Óptima ideia, doutor Colonna, é
preciso falar a linguagem do leitor, e não a dos intelectuais que dizem
obliterar o documento de viagem. Por outro lado, parece que o nosso editor
disse uma vez que os seus telespectadores estão numa faixa média de idade (digo,
idade mental) de doze anos. Os nossos leitores não, mas é sempre útil atribuir uma
idade a eles: os nossos terão mais de cinquenta anos, serão bons e honestos burgueses
que desejam a lei e a ordem, mas adoram novidades e revelações sobre várias formas
de desordem.
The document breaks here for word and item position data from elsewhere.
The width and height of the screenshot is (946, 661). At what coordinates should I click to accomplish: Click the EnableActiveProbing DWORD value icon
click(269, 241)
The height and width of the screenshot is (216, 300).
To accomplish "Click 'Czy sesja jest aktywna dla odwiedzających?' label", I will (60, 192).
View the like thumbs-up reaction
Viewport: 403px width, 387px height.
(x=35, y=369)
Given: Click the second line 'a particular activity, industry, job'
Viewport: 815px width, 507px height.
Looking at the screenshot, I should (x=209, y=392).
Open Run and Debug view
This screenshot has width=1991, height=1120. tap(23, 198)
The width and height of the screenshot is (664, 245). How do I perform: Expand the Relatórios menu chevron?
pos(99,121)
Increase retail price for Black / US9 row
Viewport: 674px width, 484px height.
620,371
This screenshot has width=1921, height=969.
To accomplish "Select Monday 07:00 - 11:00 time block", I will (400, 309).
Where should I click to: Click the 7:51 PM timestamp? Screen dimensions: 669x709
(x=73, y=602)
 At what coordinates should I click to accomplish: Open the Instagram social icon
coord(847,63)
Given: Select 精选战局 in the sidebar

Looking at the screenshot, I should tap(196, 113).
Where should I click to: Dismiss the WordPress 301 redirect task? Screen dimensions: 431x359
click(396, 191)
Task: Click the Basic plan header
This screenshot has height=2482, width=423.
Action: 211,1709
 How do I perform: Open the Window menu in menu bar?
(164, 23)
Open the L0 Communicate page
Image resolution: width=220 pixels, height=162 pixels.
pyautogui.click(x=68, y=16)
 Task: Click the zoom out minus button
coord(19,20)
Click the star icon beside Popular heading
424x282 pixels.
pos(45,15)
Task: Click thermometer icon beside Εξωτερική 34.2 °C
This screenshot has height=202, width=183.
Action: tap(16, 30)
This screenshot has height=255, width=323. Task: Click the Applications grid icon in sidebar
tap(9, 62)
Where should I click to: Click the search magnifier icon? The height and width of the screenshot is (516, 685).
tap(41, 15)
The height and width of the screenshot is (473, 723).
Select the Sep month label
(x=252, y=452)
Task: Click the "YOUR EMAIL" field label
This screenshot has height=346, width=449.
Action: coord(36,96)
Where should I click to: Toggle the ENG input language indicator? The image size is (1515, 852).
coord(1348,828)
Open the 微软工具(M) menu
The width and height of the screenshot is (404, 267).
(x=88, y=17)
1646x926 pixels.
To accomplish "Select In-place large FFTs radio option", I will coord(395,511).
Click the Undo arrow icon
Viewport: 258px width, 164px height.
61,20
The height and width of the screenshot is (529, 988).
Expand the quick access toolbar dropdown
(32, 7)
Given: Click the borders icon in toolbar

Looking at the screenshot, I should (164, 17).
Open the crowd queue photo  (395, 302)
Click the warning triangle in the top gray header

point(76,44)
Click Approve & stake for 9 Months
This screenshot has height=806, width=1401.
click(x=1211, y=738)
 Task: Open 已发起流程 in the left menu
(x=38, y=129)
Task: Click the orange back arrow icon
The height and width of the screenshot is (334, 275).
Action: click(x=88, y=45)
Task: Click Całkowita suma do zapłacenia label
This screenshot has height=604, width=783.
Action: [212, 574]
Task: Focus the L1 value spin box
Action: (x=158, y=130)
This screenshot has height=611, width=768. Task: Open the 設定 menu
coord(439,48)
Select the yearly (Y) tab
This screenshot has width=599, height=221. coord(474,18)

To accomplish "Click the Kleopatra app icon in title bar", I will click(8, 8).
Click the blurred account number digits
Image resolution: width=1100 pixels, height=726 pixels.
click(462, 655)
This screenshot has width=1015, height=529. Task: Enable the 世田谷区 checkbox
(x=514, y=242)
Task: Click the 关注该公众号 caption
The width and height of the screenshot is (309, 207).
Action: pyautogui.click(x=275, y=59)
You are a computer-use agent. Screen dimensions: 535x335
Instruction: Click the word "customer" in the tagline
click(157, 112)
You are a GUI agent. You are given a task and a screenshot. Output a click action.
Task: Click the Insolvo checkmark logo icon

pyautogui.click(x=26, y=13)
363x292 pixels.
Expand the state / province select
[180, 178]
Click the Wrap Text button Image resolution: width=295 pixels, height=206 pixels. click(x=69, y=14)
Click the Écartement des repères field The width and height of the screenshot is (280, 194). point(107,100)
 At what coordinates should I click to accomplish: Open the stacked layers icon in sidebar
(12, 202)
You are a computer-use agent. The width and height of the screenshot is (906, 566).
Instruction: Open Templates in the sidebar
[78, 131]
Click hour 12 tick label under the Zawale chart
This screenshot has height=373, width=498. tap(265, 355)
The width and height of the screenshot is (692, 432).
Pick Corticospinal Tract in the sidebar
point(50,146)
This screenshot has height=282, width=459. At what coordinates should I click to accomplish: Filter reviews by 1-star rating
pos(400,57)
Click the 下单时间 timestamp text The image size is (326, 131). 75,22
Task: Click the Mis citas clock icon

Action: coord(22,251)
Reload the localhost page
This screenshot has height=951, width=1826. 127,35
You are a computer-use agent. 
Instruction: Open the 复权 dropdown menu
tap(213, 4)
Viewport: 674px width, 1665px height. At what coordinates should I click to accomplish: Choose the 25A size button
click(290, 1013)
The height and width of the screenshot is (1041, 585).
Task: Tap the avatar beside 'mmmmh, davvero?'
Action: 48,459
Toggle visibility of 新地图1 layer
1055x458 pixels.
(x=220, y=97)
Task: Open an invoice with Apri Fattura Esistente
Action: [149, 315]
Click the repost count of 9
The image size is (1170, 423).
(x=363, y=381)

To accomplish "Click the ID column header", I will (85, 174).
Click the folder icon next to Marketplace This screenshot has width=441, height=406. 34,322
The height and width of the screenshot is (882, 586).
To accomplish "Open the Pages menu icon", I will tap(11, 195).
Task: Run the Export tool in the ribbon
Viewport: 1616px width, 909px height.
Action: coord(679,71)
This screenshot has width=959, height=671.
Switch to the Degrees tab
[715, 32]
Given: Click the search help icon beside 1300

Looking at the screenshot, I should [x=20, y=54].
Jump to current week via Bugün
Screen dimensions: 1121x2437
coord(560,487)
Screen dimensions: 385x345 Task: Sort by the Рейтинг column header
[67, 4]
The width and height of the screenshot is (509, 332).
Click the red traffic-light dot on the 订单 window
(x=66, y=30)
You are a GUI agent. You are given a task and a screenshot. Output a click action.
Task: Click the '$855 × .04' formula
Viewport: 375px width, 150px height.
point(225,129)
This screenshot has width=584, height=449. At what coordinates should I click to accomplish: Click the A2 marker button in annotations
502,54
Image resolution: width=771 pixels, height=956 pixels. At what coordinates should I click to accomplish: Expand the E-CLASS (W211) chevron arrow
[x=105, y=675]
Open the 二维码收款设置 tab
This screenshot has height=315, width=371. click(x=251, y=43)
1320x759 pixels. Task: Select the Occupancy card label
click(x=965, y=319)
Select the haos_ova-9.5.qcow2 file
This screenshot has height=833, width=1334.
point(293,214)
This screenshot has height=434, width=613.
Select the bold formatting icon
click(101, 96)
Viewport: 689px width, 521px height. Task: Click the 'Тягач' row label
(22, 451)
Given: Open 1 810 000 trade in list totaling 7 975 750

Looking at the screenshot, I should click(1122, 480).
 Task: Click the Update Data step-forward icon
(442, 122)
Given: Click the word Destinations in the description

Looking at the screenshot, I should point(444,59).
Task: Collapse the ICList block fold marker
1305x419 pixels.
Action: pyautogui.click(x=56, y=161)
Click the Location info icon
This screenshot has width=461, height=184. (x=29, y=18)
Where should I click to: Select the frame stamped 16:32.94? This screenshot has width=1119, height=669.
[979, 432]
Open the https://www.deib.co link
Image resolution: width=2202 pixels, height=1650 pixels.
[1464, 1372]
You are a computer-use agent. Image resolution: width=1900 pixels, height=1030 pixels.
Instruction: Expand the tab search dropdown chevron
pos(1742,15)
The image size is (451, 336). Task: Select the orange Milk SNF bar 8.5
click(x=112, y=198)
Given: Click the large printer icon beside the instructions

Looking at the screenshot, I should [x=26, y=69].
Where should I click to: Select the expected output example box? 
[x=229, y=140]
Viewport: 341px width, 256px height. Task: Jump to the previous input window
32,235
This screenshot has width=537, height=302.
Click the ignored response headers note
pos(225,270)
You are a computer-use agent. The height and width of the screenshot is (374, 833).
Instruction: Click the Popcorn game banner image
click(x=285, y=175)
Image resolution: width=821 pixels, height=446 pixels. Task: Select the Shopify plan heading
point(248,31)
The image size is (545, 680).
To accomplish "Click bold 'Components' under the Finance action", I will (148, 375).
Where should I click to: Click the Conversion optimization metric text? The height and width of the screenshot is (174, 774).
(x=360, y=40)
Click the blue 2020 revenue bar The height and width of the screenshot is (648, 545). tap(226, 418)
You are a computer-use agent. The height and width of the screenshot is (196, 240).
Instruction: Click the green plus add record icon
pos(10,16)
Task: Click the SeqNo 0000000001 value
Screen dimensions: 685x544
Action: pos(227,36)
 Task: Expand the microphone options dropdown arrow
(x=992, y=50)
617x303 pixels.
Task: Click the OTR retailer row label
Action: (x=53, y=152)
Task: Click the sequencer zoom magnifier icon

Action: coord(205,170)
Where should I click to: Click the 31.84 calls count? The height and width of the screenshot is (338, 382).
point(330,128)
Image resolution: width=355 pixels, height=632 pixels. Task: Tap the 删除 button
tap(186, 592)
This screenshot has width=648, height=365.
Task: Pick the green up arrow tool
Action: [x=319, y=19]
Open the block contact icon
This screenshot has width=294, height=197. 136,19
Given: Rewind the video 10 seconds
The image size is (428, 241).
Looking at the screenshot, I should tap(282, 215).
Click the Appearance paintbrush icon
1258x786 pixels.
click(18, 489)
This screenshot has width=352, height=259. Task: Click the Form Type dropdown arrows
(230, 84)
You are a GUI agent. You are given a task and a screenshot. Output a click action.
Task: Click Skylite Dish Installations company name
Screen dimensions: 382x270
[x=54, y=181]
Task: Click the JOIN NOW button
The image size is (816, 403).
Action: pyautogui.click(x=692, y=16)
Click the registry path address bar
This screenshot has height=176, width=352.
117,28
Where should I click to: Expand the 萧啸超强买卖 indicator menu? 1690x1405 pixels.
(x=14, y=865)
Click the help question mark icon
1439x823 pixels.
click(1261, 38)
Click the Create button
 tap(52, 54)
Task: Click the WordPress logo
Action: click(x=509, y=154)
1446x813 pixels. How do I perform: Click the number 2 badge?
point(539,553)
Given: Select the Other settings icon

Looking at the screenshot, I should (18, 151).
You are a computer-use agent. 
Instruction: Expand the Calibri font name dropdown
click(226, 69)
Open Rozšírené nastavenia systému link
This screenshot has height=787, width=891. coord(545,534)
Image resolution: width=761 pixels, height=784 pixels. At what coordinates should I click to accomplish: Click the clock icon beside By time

Partiremos do princípio de que não são aquilo que se costuma chamar
de leitor assíduo, aliás, grande parte deles não deve ter livro em casa, mas,
quando necessário, falaremos do grande romance que está vendendo milhões de exemplares
em todo o mundo. O nosso leitor não lê livros, mas gosta de pensar que existem
grandes artistas excêntricos e bilionários, assim como nunca verá de perto a diva
de pernas compridas e mesmo assim quer saber tudo sobre seus amores secretos. Mas
vamos deixar que os outros também se apresentem. Cada um por si. Começamos pela
única mulher, a senhorita (ou senhora)...
Maia Fresia. Solteira, ou single,
como preferir. Vinte e oito anos, quase formada em Letras, precisei parar por
razões familiares. Trabalhei durante cinco anos para uma revista de
celebridades, precisava andar pelo mundo do espectáculo farejando quem estava
mantendo uma amizade colorida com quem, e organizar uma tocaia dos fotógrafos;
na maioria das vezes eu precisava convencer um cantor, uma actriz, a inventar
uma amizade colorida com alguém e levá-los ao encontro com os paparazzi, quer
dizer, um passeio de mãos dadas ou mesmo um beijo furtivo. No começo eu gostava,
mas agora estou cansada de contar mentiras. E porque aceitou juntar-se à nossa
aventura, queridinha? Acho que um diário falará de coisas mais sérias, e é um
jeito de eu ficar conhecida com reportagens que não incluam amizade colorida.
Sou curiosa, e acho que boa detective. Era miúda e falava com um brio
ponderado. Óptimo. O senhor? Romano Braggadocio...» In Umberto Eco, Número Zero,
2015, Gradiva Publicações, Lisboa, 2015, ISBN 978-989-616-643-4.